Cuando por primera vez dejó atrás a su Melchor Romero y se le atrevió a la gran capital de la provincia más poblada del país, los ramilletes de infancia desperdigada por las noches en las obras en construcción, en las escalinatas del Teatro Argentino o en las del Pasaje Dardo Rocha se multiplicaban. El, entre todos ellos. Prepeándole al frío, al hambre, a los golpes de sobreviviente; a la policía, que fue entreviendo en él a un pertinaz prófugo de sus garras. En apenas dos o tres años todo fue mutando. Ellos siguen siendo cachorros callejeros pero las noches de la ciudad deben estar limpias de sus mieles ácidas y tienen que buscar casillas o techos que protejan la vista de los paseantes.
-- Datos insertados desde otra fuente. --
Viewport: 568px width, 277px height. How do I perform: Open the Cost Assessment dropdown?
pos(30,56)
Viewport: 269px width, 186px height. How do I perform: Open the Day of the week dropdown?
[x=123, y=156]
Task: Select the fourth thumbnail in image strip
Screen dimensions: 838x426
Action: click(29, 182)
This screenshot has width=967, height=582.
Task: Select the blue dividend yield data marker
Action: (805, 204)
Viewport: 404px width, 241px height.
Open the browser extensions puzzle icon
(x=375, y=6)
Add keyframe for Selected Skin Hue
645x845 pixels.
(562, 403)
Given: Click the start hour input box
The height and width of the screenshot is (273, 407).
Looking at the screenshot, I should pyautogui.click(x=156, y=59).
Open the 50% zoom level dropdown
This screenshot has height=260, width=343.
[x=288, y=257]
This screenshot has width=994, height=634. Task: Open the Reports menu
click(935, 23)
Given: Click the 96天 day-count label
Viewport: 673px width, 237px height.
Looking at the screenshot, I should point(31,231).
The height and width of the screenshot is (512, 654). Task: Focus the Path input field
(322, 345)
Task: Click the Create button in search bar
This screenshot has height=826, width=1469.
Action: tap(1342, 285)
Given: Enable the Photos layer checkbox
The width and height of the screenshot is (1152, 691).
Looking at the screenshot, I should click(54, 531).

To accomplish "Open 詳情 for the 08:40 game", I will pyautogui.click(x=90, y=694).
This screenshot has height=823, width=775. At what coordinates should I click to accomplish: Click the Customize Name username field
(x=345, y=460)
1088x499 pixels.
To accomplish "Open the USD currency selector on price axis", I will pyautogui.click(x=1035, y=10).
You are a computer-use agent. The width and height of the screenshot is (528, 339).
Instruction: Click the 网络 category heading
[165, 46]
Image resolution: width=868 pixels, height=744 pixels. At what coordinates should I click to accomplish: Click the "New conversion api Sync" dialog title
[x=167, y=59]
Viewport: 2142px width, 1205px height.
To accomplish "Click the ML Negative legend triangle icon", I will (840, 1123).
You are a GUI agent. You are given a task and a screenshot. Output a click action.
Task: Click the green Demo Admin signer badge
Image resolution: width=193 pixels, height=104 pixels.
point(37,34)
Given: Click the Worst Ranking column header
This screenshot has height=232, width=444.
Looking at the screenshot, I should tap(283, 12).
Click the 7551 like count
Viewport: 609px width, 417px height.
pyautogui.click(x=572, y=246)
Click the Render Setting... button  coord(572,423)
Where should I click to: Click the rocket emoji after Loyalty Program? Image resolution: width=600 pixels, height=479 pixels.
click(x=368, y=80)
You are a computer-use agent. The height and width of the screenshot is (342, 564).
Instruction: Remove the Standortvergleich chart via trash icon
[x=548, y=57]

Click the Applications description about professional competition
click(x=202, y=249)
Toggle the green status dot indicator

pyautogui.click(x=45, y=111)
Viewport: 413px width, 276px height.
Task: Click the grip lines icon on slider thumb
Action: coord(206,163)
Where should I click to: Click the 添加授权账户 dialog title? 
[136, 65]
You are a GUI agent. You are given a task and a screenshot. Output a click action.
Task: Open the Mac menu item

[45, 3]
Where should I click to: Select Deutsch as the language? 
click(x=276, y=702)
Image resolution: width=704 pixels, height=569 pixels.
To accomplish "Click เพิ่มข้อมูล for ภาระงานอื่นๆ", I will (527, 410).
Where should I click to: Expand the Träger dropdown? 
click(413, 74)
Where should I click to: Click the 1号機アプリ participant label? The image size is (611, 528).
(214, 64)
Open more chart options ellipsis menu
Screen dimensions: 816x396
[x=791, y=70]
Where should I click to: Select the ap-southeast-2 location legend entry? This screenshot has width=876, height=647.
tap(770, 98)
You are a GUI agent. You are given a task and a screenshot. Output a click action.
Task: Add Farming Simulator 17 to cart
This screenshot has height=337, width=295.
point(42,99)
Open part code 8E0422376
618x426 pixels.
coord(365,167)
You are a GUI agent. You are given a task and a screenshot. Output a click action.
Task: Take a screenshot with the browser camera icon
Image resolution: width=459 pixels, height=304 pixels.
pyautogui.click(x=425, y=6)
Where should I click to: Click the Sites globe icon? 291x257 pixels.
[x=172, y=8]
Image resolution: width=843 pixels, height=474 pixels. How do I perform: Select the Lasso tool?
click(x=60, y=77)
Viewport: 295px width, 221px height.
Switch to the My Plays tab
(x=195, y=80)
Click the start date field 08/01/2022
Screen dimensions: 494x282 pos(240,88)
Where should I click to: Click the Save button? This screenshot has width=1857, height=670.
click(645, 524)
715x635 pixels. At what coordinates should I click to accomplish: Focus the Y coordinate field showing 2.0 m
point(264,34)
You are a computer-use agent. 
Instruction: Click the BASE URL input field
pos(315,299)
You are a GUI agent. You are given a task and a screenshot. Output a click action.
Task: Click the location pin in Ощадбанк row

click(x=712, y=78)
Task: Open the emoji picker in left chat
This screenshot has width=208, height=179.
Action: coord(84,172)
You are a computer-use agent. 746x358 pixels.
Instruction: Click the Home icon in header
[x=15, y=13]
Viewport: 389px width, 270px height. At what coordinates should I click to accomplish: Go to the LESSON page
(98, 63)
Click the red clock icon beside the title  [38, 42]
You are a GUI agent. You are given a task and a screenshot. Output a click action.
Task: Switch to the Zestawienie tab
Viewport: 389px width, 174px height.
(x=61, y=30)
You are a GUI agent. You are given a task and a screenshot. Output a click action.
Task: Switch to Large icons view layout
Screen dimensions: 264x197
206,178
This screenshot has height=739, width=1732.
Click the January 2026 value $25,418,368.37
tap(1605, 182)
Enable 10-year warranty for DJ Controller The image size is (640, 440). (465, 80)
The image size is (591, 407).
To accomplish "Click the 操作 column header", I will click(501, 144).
Dicen que integró bandas. Que irrumpe en las conciencias con los piedrazos del mero existir. Que todo es necesario para pagar ese pasaporte imprescindible al olvido que le propinan sus adicciones. Once años. Once veces uno. Esta vez, como tantas, el Estado recordó su existencia. Lo internó a la fuerza en el Hospital de Niños “por su adicción a las drogas y un balazo de hace meses”, dijeron los diarios. Por un rato nomás, en esas necesarias intervenciones del Estado que en ocasiones significan un par de bolsas de comida o ropa, una bicicleta o chapas para la casilla. En otras, una internación para curar de los males capitales. Y en algunas más un gatillo de fácil recorrido o unas rejas divisorias del resto del mundo. Mientras tanto, se escuchará de fondo la orquesta de ritmos perversos que harán sonar para regocijo de los poderosos las voces mediáticas que caracterizarán la niñez vulnerada con nombre y destino de muñecos monstruosos.
Maxi sigue teniendo 11 años. Carga sobre sus hombros con los estigmas que le espetaron el mismo enero de 2001 en que amaneció al mundo. Esta vez, como tantas, fue detenido después de un robo en un negocio de la ciudad. Tenía una vieja herida de bala de sus propios infiernos, seis o siete meses atrás. Cuentan que salió erróneamente del arma que cargaba otro chico como él. Dicen que nunca nadie lo curó y es una de las tantas de sus vidas.
La historia de Maxi es la cara real del capitalismo. Es el perfume de la desesperanza. Allí donde hace rato que la infancia dejó de ser privilegio. Ese sitial perverso en el que el sistema va depositando todos los sobrantes de su estrecha felicidad.